Re: [PATCH v2 07/10] KVM: x86: Always populate L1 GPA for KVM_MAP_MEMORY

From: Paolo Bonzini
Date: Wed Apr 17 2024 - 06:29:01 EST


On Wed, Apr 17, 2024 at 1:00 AM Sean Christopherson <seanjc@xxxxxxxxxx> wrote:
> > > > Hmm... For the non-TDX use cases this is just an optimization, right? For TDX
> > > > there shouldn't be an issue. If so, maybe this last one is not so horrible.
> >
> > It doesn't even have to be ABI that it gives an error. As you say,
> > this ioctl can just be advisory only for !confidential machines. Even
> > if it were implemented, the shadow MMU can drop roots at any moment
>
> Sure, but there's a difference between KVM _potentially_ dropping roots and
> guaranteed failure because userspace is trying to do something that's unsupported.
> But I think this is a non-issue, because it should really just be as simple as:
>
> if (!mmu->pre_map_memory)
> return -EOPNOTSUPP;
>
> Hmm, or probably this to avoid adding an MMU hook for a single MMU flavor:
>
> if (!tdp_mmu_enabled || !mmu->root_role.direct)
> return -EOPNOTSUPP;
>
> > and/or kill the mapping via the shrinker.
>
> Ugh, we really need to kill that code.

Ok, so let's add a KVM_CHECK_EXTENSION so that people can check if
it's supported.

> > That said, I can't fully shake the feeling that this ioctl should be
> > an error for !TDX and that TDX_INIT_MEM_REGION wasn't that bad. The
> > implementation was ugly but the API was fine.
>
> Hmm, but IMO the implementation was ugly in no small part because of the contraints
> put on KVM by the API. Mapping S-EPT *and* doing TDH.MEM.PAGE.ADD in the same
> ioctl() forced KVM to operate on vcpu0, and necessitated shoving temporary data
> into a per-VM structure in order to get the source contents into TDH.MEM.PAGE.ADD.
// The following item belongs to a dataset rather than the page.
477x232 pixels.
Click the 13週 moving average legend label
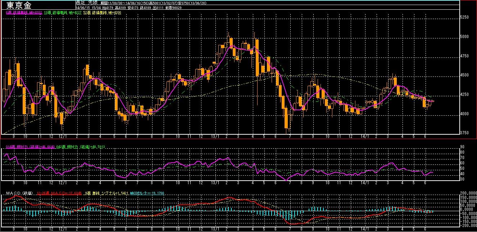(63, 12)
That's because it was trying to do two things with a single loop. It's
not needed - and in fact KVM_CAP_MEMORY_MAPPING forces userspace to do
it in two passes.

> And stating the obvious, TDX_INIT_MEM_REGION also doesn't allow pre-mapping memory,
> which is generally useful, and can be especially beneficial for confidential VMs
> (and TDX in particular) due to the added cost of a page fault VM-Exit.
>
> I'm not dead set on this generic ioctl(), but unless it ends up being a train wreck
> for userspace, I think it will allow for cleaner and more reusable code in KVM.

Yes, this ioctl() can stay. Forcing it before adding memory to TDX is
ugly, but it's not a blocker. I'll look at it closely and see how far
it is from being committable to kvm-coco-queue.

Paolo